Hall Coefficient in the doped Mott Insulator

TL;DR

This paper calculates the Hall coefficient in a doped Mott insulator using a strong coupling Hubbard model, comparing high-frequency and zero-frequency results, and discusses implications for doped cuprates.

Contribution

It introduces a new iterated perturbation scheme to compute Hall coefficients in the Hubbard model and compares results with quantum Monte Carlo data.

Findings

High-frequency Hall constant $R_H^*$ agrees with QMC results.

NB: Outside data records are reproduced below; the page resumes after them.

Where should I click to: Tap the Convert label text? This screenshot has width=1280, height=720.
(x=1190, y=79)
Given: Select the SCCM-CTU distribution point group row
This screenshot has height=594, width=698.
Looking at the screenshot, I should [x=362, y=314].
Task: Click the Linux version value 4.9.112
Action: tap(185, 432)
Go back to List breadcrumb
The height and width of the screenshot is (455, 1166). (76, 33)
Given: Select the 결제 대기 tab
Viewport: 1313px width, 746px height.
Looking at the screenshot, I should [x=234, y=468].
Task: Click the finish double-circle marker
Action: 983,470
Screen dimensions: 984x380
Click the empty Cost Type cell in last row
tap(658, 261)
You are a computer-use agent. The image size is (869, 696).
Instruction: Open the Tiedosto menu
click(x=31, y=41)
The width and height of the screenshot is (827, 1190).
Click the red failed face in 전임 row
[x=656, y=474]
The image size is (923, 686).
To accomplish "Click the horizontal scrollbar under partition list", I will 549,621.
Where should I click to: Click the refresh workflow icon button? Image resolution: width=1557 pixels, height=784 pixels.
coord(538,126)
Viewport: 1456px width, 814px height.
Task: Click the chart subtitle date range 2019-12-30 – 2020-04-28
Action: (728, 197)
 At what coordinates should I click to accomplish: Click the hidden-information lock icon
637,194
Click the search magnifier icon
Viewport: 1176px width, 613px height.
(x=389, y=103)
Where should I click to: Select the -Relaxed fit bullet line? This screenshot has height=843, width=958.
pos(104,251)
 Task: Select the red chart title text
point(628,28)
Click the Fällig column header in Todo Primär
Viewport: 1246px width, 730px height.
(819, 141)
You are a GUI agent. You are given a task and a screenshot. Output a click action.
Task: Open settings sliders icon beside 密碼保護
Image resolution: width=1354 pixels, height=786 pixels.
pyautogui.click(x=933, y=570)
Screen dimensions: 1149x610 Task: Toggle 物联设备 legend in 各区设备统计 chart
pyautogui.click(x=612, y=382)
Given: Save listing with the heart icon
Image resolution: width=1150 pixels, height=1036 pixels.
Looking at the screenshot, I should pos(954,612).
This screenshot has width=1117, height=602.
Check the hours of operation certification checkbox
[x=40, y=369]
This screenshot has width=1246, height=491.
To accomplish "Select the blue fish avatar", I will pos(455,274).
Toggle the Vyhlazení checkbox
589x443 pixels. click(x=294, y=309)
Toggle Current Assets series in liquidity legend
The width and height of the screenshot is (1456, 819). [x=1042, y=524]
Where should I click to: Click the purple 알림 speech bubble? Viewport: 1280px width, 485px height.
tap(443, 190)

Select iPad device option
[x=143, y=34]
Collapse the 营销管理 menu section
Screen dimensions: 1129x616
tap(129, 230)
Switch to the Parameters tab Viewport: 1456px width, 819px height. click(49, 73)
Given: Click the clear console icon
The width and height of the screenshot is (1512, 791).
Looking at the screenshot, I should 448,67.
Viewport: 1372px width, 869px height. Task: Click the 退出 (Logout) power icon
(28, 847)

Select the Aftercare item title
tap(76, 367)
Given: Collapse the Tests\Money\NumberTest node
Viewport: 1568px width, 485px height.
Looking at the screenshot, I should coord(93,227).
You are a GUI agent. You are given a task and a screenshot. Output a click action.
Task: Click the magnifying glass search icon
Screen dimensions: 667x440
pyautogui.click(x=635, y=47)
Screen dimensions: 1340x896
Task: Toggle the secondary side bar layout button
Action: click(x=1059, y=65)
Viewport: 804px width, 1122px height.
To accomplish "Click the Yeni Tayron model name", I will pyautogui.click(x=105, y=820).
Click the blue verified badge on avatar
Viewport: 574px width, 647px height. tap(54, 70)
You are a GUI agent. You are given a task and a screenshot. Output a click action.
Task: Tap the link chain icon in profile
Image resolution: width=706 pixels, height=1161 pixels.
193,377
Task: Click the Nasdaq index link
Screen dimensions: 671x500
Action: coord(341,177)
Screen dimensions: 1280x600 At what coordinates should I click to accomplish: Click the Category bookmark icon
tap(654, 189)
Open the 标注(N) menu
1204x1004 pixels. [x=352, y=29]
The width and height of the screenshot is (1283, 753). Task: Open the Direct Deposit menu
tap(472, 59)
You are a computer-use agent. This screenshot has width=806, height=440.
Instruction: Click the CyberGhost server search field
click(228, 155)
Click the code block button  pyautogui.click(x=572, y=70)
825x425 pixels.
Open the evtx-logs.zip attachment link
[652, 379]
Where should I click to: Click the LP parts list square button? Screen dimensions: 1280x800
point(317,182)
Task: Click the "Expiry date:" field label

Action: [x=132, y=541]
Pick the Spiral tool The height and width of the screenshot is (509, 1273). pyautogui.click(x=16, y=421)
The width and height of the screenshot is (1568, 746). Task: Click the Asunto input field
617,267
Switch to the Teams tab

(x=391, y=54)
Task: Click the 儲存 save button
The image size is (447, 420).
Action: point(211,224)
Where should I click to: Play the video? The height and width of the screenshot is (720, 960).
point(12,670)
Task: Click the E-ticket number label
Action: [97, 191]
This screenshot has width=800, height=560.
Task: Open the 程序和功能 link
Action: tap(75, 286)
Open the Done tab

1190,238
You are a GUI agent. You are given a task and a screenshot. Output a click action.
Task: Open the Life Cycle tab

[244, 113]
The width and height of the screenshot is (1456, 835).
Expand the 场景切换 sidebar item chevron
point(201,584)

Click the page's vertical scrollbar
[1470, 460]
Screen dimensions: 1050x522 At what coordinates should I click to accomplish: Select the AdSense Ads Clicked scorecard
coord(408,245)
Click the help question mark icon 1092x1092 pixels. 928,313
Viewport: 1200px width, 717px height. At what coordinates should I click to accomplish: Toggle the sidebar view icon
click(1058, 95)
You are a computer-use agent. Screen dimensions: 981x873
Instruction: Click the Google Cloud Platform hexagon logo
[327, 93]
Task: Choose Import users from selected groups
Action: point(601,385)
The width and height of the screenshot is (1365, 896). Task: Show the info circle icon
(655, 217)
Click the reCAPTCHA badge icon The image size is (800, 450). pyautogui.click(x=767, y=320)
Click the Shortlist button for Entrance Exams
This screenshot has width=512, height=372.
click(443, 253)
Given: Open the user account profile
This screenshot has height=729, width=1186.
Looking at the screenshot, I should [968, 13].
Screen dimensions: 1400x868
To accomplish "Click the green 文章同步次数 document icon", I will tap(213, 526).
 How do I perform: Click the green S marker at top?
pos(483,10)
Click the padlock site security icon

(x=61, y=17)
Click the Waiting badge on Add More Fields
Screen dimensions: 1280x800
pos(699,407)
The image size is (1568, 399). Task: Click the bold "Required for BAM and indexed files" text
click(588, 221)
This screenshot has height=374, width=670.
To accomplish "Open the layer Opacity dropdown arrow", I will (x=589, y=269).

Sign of $R_H$ is accurately reproduced by $R_H^*$.

Doping dependence of $R_H$ magnitude at large U is not captured.

Abstract

We compute the (zero frequency) Hall coefficient $R_H$, and the high frequency Hall constant $R_H^*$ for the strong coupling Hubbard model away from half-filling, in the $d=\infty$/ local approximation, using the new iterated perturbation scheme proposed by Kajueter and Kotliar. We find quantitative agreement of our $R_H^*$ with the QMC results obtained in two dimensions by Assaad and Imada [Phys. Rev. Lett. {\bf 74}, 3868 (1995)]. However while the {\it sign} of $R_H$ is quite accurately reproduced by $R_H^*$ the doping dependence of its magnitude at large U is not. We report results for the complete temperature $(T)$, doping $(x)$ and $U$ dependence of $R_H$ and $R_H^*$ and discuss their possible relevance to doped cuprates.